At this point, gamers have already collected in a few places that still allow for open discussion and have already made it known that they are willing to play the long game; the game of attrition.
There is a site blacklist being passed around (Don't worry Blues, you aren't on it ;)) and active browser add-ons that will absolutely cripple the larger sites in the long run (it auto-retrieves pages from the nearest archive instead of allowing click-throughs to the site).
Needless pandering from RPS at this point won't save them. They already put their stake on the wrong side of the war and gamers are adopting the "Never Forgive. Never Forget" mantra.

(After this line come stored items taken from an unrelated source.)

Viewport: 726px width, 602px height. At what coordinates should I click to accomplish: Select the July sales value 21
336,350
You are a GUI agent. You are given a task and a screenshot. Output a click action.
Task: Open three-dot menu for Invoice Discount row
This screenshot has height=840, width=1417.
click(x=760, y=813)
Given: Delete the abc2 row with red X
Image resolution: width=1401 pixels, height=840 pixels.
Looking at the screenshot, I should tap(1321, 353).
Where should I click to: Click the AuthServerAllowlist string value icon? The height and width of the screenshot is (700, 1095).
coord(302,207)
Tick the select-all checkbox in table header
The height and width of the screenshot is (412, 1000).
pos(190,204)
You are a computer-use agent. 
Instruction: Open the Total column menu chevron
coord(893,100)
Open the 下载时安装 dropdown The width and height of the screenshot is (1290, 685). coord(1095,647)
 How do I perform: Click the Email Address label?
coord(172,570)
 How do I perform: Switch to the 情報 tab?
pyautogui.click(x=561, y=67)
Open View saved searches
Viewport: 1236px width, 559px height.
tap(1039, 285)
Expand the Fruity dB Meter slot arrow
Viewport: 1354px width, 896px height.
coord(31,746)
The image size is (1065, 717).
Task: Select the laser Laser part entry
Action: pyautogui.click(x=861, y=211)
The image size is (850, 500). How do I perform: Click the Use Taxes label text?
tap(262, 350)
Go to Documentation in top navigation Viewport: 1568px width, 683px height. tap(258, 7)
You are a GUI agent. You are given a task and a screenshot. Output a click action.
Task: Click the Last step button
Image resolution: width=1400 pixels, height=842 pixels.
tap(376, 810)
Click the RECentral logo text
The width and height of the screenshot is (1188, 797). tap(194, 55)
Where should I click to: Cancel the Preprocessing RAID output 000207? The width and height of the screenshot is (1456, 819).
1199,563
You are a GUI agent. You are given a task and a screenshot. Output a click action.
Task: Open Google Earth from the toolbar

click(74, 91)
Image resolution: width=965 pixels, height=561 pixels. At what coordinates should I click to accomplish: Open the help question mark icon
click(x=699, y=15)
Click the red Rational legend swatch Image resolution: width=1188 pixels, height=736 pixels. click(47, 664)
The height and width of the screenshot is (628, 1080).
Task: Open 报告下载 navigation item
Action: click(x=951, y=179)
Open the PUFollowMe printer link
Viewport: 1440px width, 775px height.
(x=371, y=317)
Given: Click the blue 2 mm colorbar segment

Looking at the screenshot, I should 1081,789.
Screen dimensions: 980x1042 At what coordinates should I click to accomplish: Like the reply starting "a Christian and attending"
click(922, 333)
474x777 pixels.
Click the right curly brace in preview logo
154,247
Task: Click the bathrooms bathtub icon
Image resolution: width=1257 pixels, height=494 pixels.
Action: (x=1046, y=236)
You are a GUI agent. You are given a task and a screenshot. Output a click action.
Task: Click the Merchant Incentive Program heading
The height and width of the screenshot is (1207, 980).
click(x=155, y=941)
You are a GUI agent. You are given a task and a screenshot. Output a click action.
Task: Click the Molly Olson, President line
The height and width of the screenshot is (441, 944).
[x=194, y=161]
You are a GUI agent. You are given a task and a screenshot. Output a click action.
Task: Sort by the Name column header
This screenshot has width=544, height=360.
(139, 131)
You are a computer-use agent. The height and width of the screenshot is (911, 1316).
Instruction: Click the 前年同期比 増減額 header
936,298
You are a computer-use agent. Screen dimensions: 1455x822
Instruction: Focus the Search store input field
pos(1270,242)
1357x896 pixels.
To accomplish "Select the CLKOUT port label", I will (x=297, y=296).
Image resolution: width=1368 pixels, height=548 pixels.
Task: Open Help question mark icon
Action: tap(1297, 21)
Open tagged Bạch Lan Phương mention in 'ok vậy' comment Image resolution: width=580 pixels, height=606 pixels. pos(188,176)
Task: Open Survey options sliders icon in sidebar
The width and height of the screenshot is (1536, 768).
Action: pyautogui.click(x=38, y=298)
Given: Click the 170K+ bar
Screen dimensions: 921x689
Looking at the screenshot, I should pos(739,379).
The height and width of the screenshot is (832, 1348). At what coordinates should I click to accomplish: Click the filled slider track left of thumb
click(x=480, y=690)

I'm just curious what will happen if/when #GamerGate actually gets out into the wild so the larger community out there will know what's going on? Once this breaks through to mainstream it's going to be game over for the larger websites.
NKD wrote on Sep 8, 2014, 13:27:Beamer wrote on Sep 8, 2014, 13:07:
Will we reach a point soon where the already risk-averse publishers just don't greenlight anything that isn't E-For-Everyone for fear of defacto censorship via manufactured outrage?
Has that happened in music, movies or books?
Not really. Very different dynamics in those industries make them far more resistant to that kind of controversy. Due to the fact that their profit margins are (typically) much much larger than games, they can afford to take a few risks and take a few hits due to controversy.
Music and books especially. It doesn't take 25 million dollars to write a book, or produce the average album.
Game publishers? Hugely risk averse because the margins are so thin and budgets so high. It makes them incredibly skittish. This makes them very vulnerable in a way. The gaming audience also seems more plugged in to social media, where this controversy stirs up.
I just don't see the same outrage flying around about movies, books, and music in social media. Nobody cares about sexism or violence in rap anymore. But games? You're doomed!
That's why I worry. Gaming is relatively new, and has shown itself to be very vulnerable to social media outrage. Game developers and publishers are almost addicted to somehow trying to defend themselves instead of just taking the approach where you just make what you want to make because you think other people might like it too.